→ **EXTRAIT SOURCE**
Le président continue de miser sur le pourrissement du mouvement anti réforme des retraites mais tous les indices chiffrés annoncent pour le
pouvoir l’entrée en zone critique : il s’apprête sans doute à expérimenter jusqu’à quel point l’on peut gouverner contre le peuple sans s’exposer à la radicalisation du conflit. Quels sont ces
chiffres qui donnent la migraine à Sarkozy ? Florilège.
3 000 000 : le nombre de manifestants samedi. La mobilisation ne faiblit pas. « Les syndicats ont
remporté leur pari », commente Le Monde, qui titre La pression sur l’Elysée s’accentue.

→ **CONSIGNES**
A) Recopiez le passage de l'article sur la réforme des retraites qui commence par « Le président continue » et se poursuit jusqu'à « Sarkozy ? Florilège. ».
B) D'après l'article sur la réforme des retraites, combien de personnes ont manifesté samedi ?
C) Poursuivez l'article sur la réforme des retraites là où il s'arrête.

→ **CONTENU DES DONNÉES**
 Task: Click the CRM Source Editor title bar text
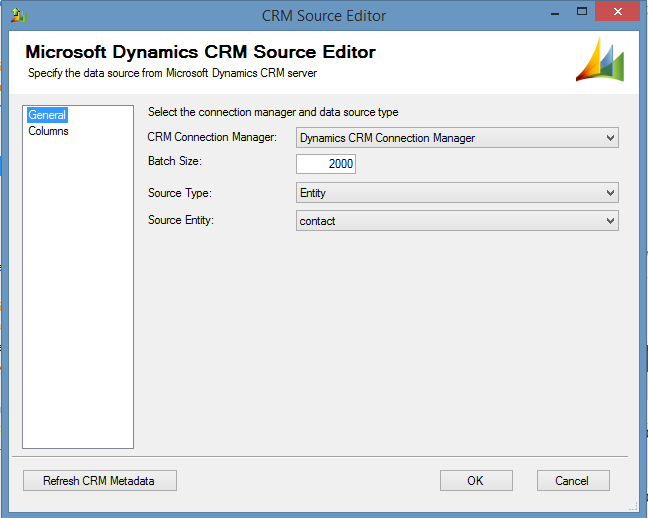323,16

→ **RÉPONSES**
A)
Le président continue de miser sur le pourrissement du mouvement anti réforme des retraites mais tous les indices chiffrés annoncent pour le
pouvoir l’entrée en zone critique : il s’apprête sans doute à expérimenter jusqu’à quel point l’on peut gouverner contre le peuple sans s’exposer à la radicalisation du conflit. Quels sont ces
chiffres qui donnent la migraine à Sarkozy ? Florilège.

B) 3 000 000 de personnes ont manifesté samedi.

C)
71 : le pourcentage de Français qui soutenaient l’appel à manifester (CSA pour L’Humanité de samedi). « Depuis la dernière journée du 23 septembre, le
pouvoir a fait énormément d’efforts pour décourager cette opposition : le martèlement des idées répétées depuis des mois, une campagne de communication pour faire croire à une « décélération
du mouvement », la posture adoptée par le chef de l’État, celle de l’intransigeance d’un homme certain d’avoir raison, énumère le quotidien communiste. Malgré ces efforts, le soutien de
l’opinion aux initiatives syndicales ne se dément pas. Le nouveau sondage CSA pour l’Humanité montre même que cette sympathie atteint des sommets jamais égalés depuis 2002. 71 %
de l’ensemble des Français soutiennent ou portent de la sympathie pour le mouvement. Ils ne sont que 12 % à s’y déclarer hostiles. Même les sympathisants de droite sont seulement 36 % à se
déclarer hostiles au mouvement ! »
72 : le pourcentage de Français qui ne font pas confiance au président de la République (TNS-Sofres
pour Le Figaro magazine).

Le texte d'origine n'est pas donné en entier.